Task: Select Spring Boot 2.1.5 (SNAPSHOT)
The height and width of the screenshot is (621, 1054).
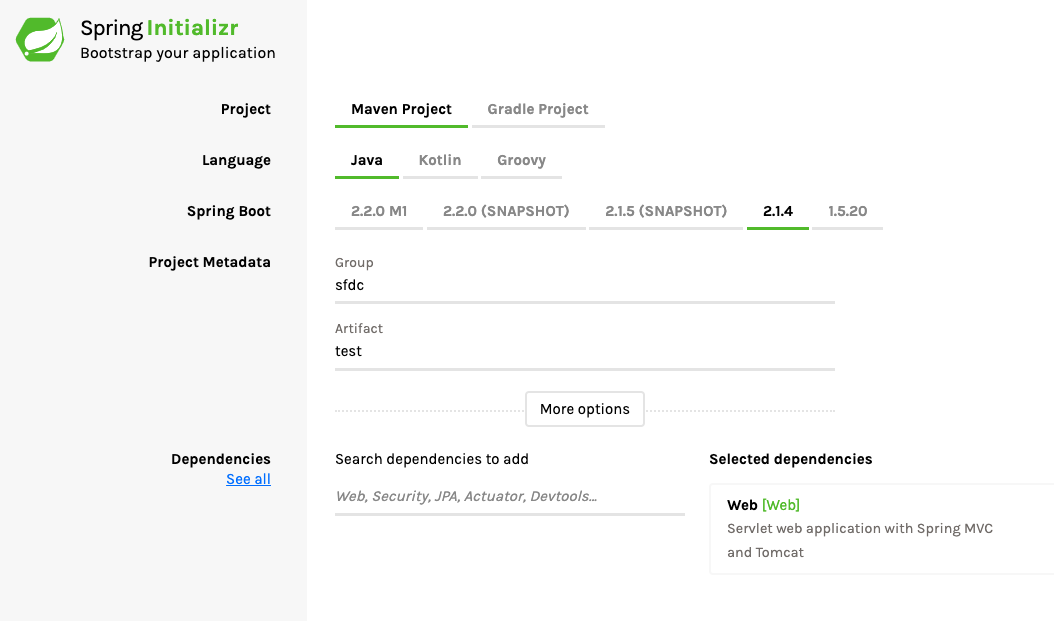Action: coord(666,211)
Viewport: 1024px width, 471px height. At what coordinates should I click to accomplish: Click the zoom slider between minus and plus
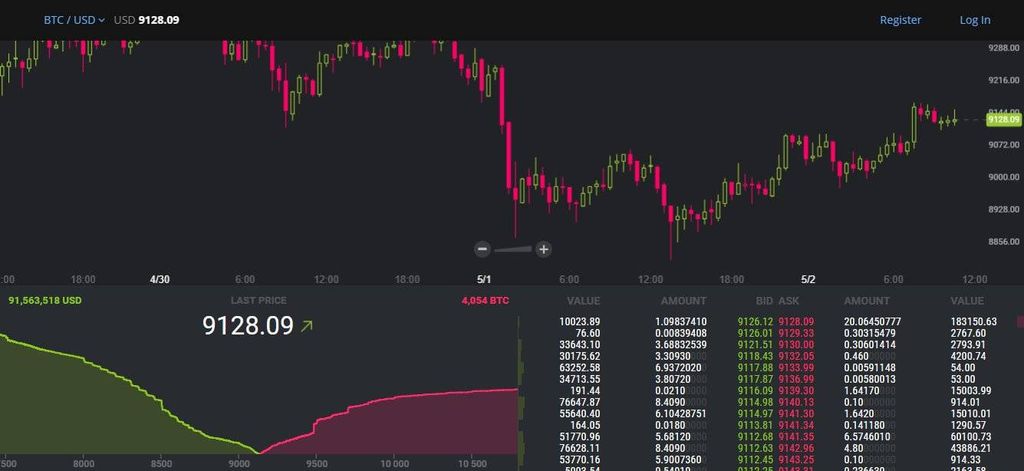tap(513, 249)
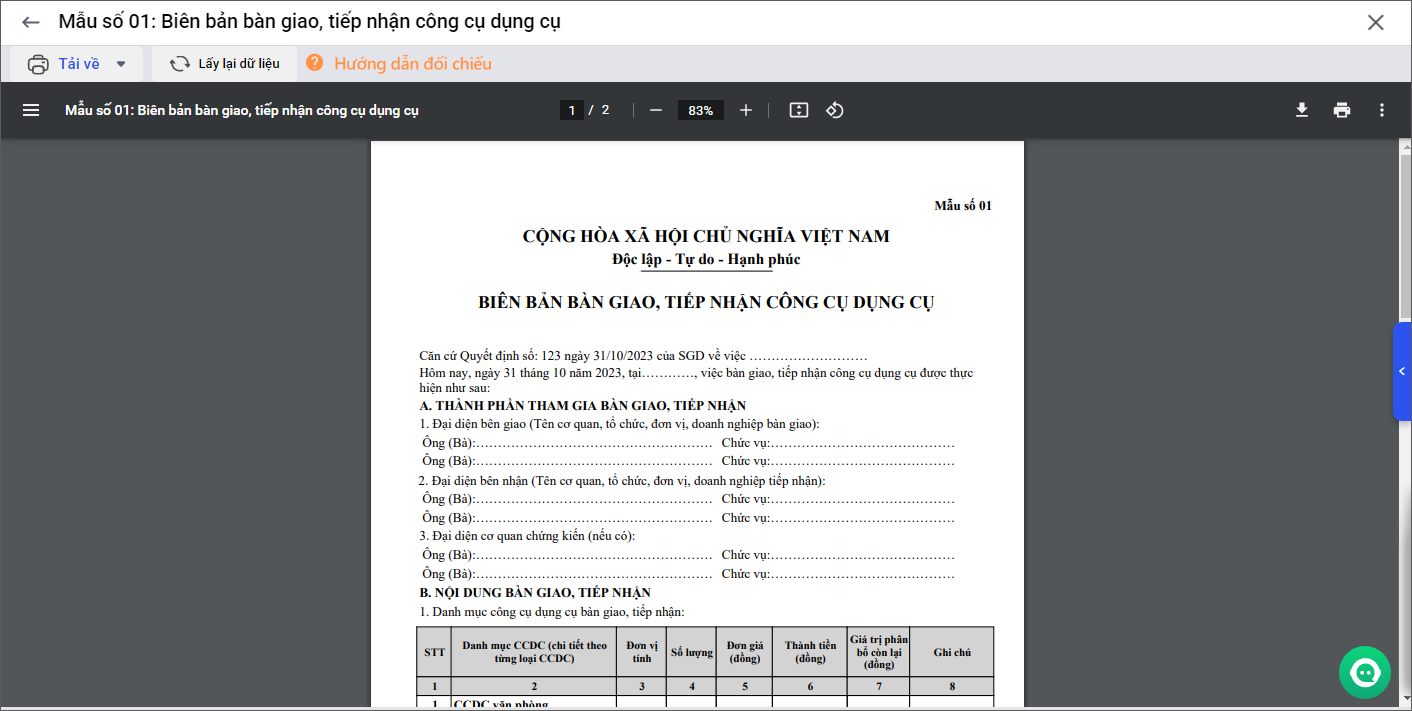1412x711 pixels.
Task: Zoom out with the minus icon
Action: click(x=656, y=110)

-----

The output must be every line of the records, printed exactly, with the pictures omitted.

Task: Select Spring Boot 2.1.5 (SNAPSHOT)
The height and width of the screenshot is (621, 1054).
Action: coord(666,211)
Viewport: 1024px width, 471px height. At what coordinates should I click to accomplish: Click the zoom slider between minus and plus
tap(513, 249)
1412x711 pixels.
Task: Zoom out with the minus icon
Action: click(x=656, y=110)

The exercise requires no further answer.